# [WORK TO BE COMPLETED]
In the entries below, find the line with "At what coordinates" and transcribe it and every line after it exactly, through the last line, without pictures.

*** Opening of PROVIDED RECORDS ***

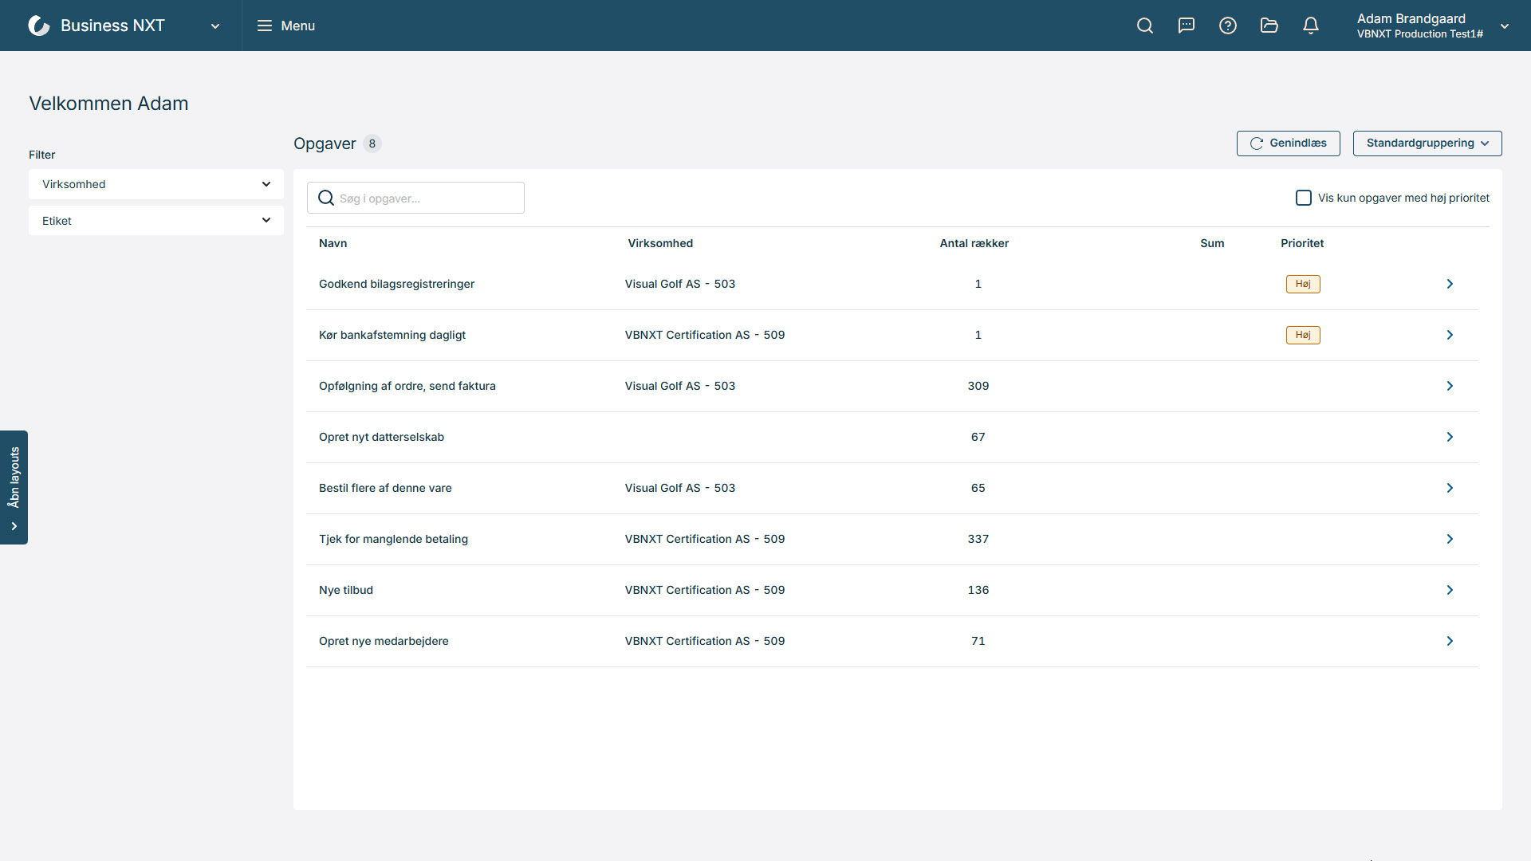The width and height of the screenshot is (1531, 861).
Task: Open arrow for Nye tilbud task
Action: [1450, 590]
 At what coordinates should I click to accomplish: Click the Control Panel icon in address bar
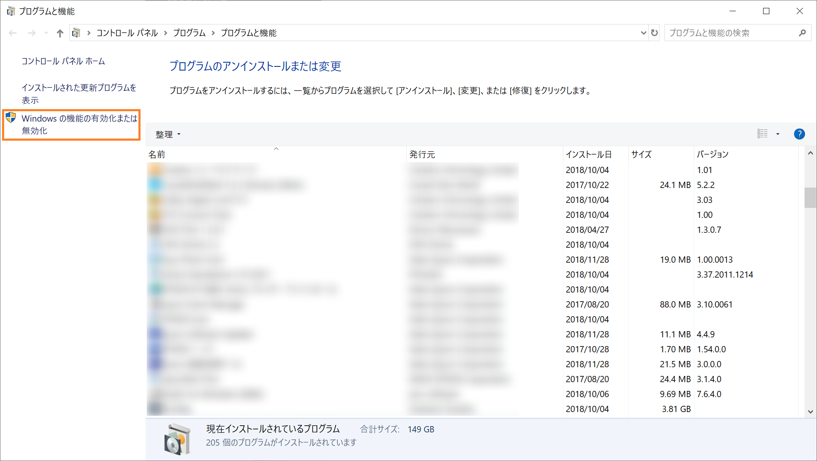click(x=76, y=33)
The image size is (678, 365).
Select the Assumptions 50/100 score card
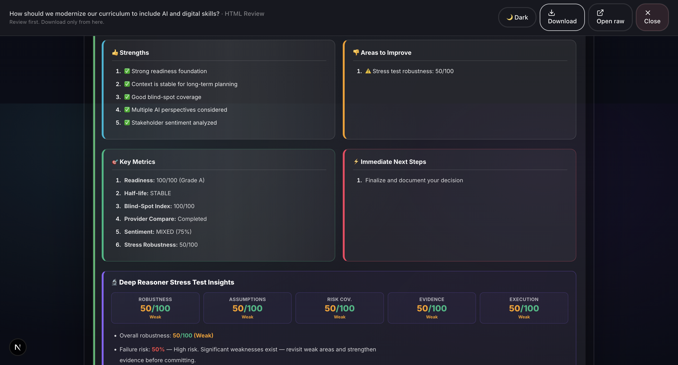tap(247, 308)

*** Close of PROVIDED RECORDS ***

# [RESPONSE AREA]
 At what coordinates should I click to accomplish: Click the Control Panel icon in address bar
click(x=76, y=33)
The image size is (678, 365).
Select the Assumptions 50/100 score card
tap(247, 308)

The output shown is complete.